(Testo fornito):
============
La moglie di Bebo è una signora veramente squisita, terzogenita di una famiglia illustre il cui padre ingegnere fu tra i fondatori dell’Istituto universitario di Architettura di Venezia, da una chiacchiera piacevole e infinita alla quale ancora oggigiorno mi rivolgo per il solo piacere di sentire le sua voce tintinnate e irrefrenabile che mi ragguaglia sulle vicende più intime a personali della mia patria lontana: Venezia, ma soprattutto tiene l’elenco dei morti tra gli intimi che mi furono amici.
Non mi risulta che tra questi ci sia SS che è l’acronimo di un carissimo non veneziano che può ben dirsi alla fine tra i più autentici e permeati ambientali veneziani, talmente veneziano da risiedere ancora nella bella provincia di Treviso.
SS non credo nacque a Venezia e comunque ci giunse abbastanza presto al seguito di un padre che fu un dirigente di non so quale istituzione. Anche lui come la moglie di Bebo Adriana, terzogenito di quattro fratelli.
Tra gli amici era quello più dotato senza dire di che cosa ma non era certo inferiore la simpatia che promanava dalla sua persona specie nei confronti del pubblico femminile. Anche lui apprese spontaneamente il veneziano che sempre parlavamo tra noi nonostante fosse in famiglia un perfetto marchigiano.
Parlo di SS a proposito di un aneddoto sul quale rifletterò in termini di struttura.
Ricordo che un giorno io con degli amici scendevamo con SS dal ponte dell’Accademia verso le Zattere, vero luogo “cult” allora di stazionamento intellettuale. SS si scusò con noi e precipitosamente scese il ponte e prese la destra dell’Accademia delle Belle Arti correndovi intorno. Noi lo perdemmo subito di vista e ci chiedemmo come mai fosse fuggito. Era questa come ci spiegò una sua strategia d’abbordaggio.
Aveva visto precederci dalla cima del ponte dell’Accademia e andare verso le Zattere lungo la “salizada” a sinistra dell’Accademia una sua bella corteggiata.
============
(Consegna 1):
Traduci in inglese questa frase del testo fornito: «Parlo di SS a proposito di un aneddoto sul quale rifletterò in termini di struttura.»
(Consegna 2):
Nel testo fornito, quale luogo viene indicato come punto "cult" di stazionamento intellettuale di allora?
Le righe riportate più avanti non servono.

(Dati di origine):
============
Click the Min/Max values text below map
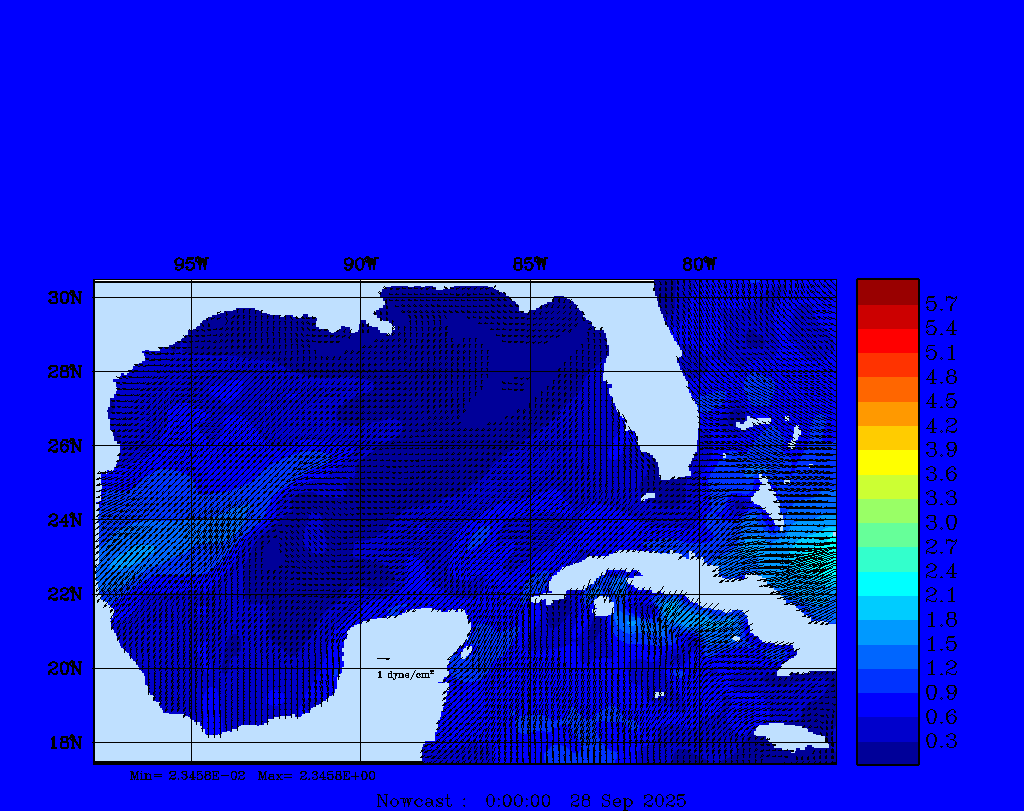Image resolution: width=1024 pixels, height=811 pixels. coord(253,774)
============
(Risposta completa 1):
I speak of SS in connection with an anecdote on which I will reflect in terms of structure.

(Risposta completa 2):
Si tratta delle Zattere.